The data:

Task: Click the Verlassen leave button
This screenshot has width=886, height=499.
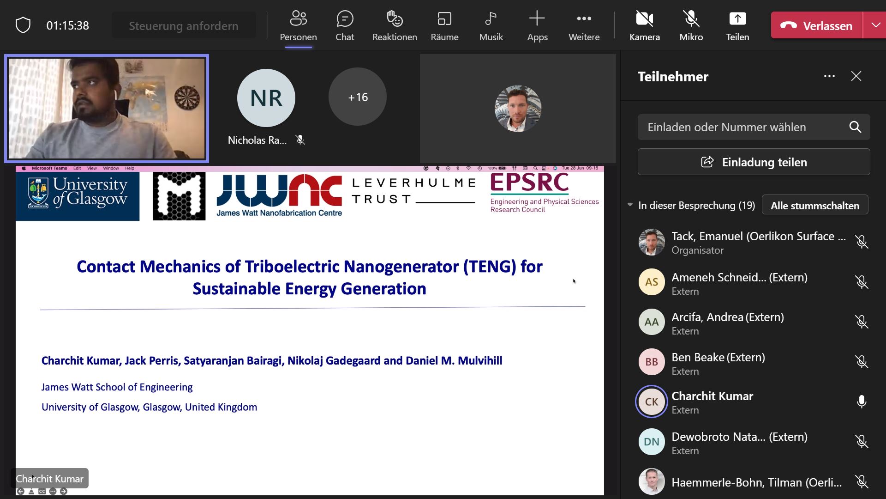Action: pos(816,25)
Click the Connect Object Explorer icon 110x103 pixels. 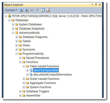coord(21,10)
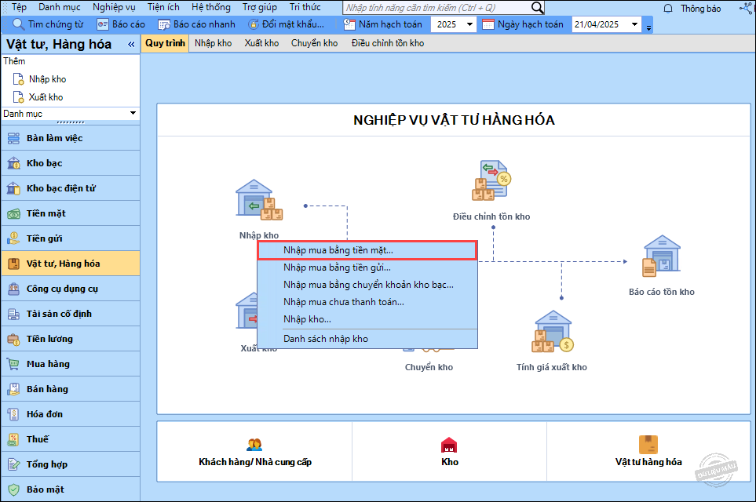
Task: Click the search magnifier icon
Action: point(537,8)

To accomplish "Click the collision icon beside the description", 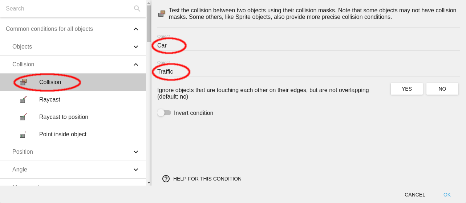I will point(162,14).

--

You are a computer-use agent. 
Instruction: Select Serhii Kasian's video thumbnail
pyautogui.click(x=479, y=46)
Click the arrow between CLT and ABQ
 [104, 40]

Prompt:
Copy out each line of the items above that contains the word "Task". Case counts.

Written response:
Task: Click the Verlassen leave button
Task: Click the search magnifier icon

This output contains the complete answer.